• Grupa PINO
  • Prv.pl
  • Patrz.pl
  • Jpg.pl
  • Blogi.pl
  • Slajdzik.pl
  • Tujest.pl
  • Moblo.pl
  • Jak.pl
  • Logowanie
  • Rejestracja

blog

blog

Strony

  • Strona główna
  • Księga gości

"After all my strength is gone in you...

Praktyki w szkole przeszły moje najśmielsze oczekiwania... Nie spodziewałam się, że tak spodoba mi się praca z dzieciakami :) Fakt, gardło już mam nieco zdarte, bo trzeba się czasem dopomnieć o ciszę, ale tak to ogólnie jest świetnie.
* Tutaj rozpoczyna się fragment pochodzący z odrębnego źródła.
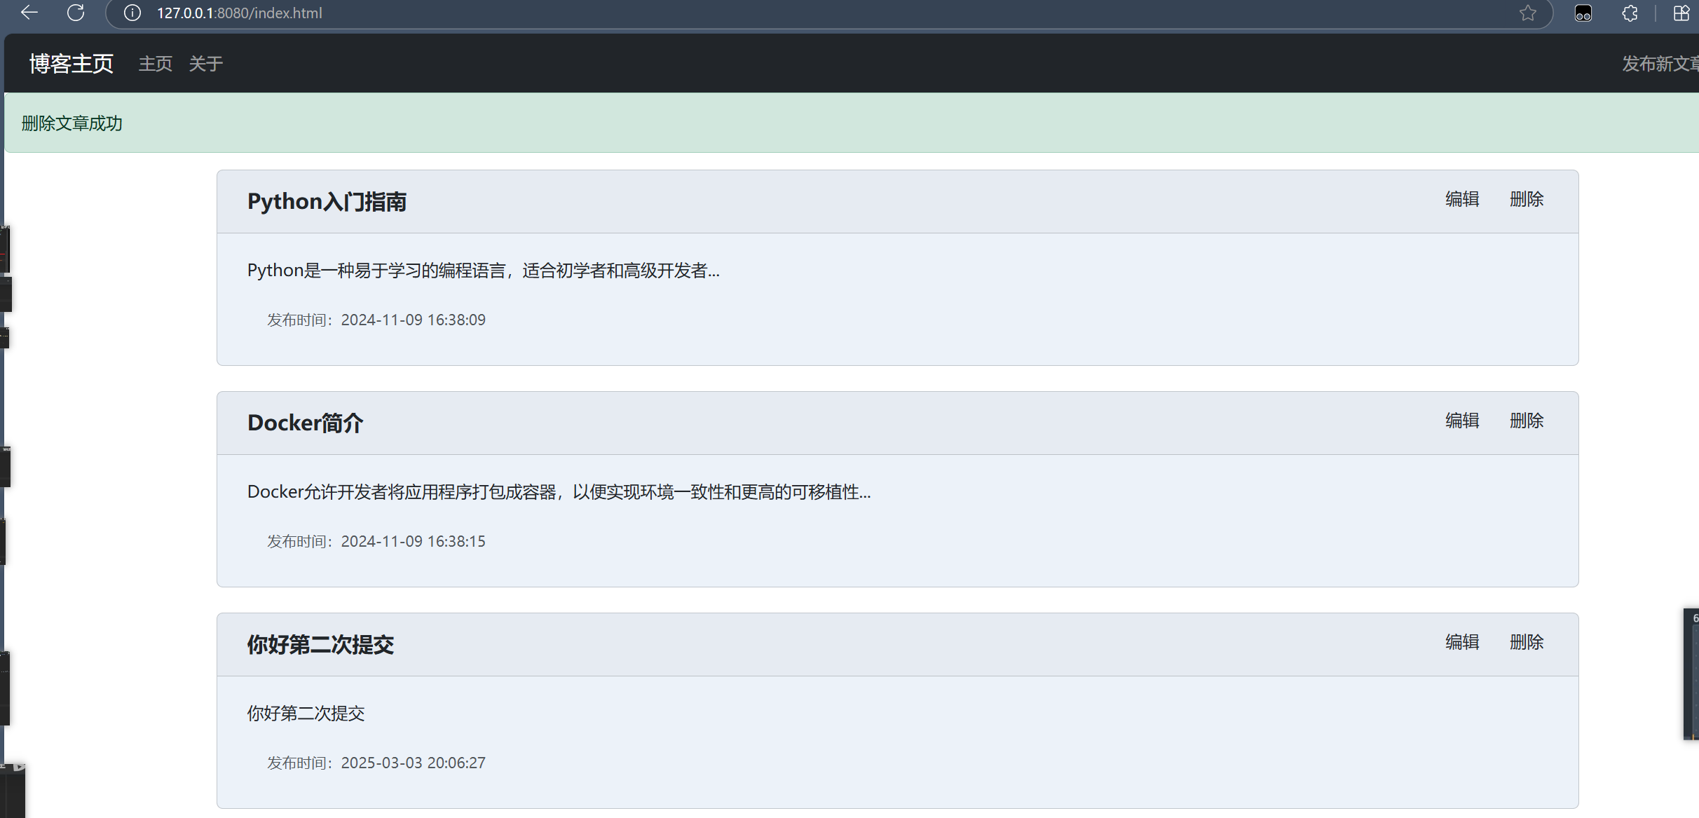Click the 博客主页 brand link
Screen dimensions: 1699x818
(71, 64)
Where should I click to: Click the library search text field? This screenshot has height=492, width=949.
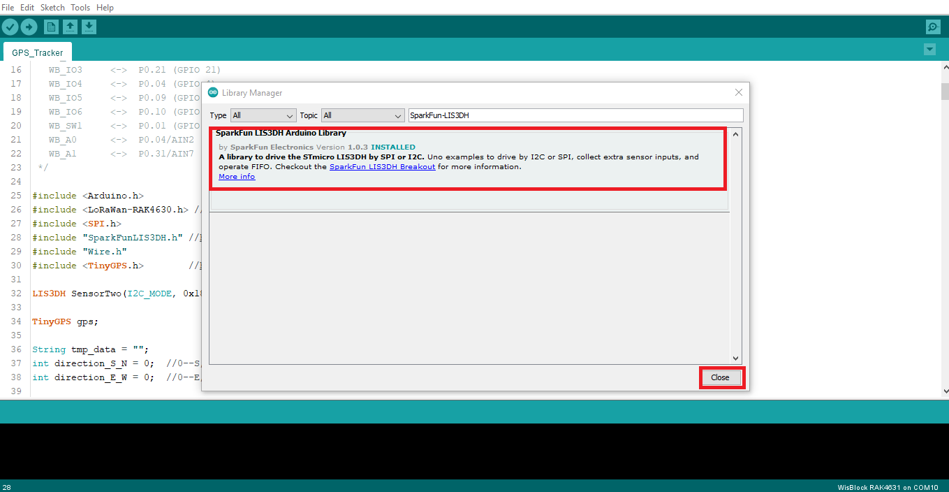[575, 115]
Dziś dostałam coś w rodzaju laurki od jednej dziewczynki :) Z podpisem: dla kochanej Pani :D Inna dziewczynka przytuliła się do mnie na dzień dobry :) A jak pięknie dziś śpiewali piosenkę, której ich uczyłam! A wczoraj to jeden chłopiec stwierdził, że mogłabym już zawsze mieć z nimi lekcje, bo jestem fajna :D Ach, takie chwile są bezcenne :)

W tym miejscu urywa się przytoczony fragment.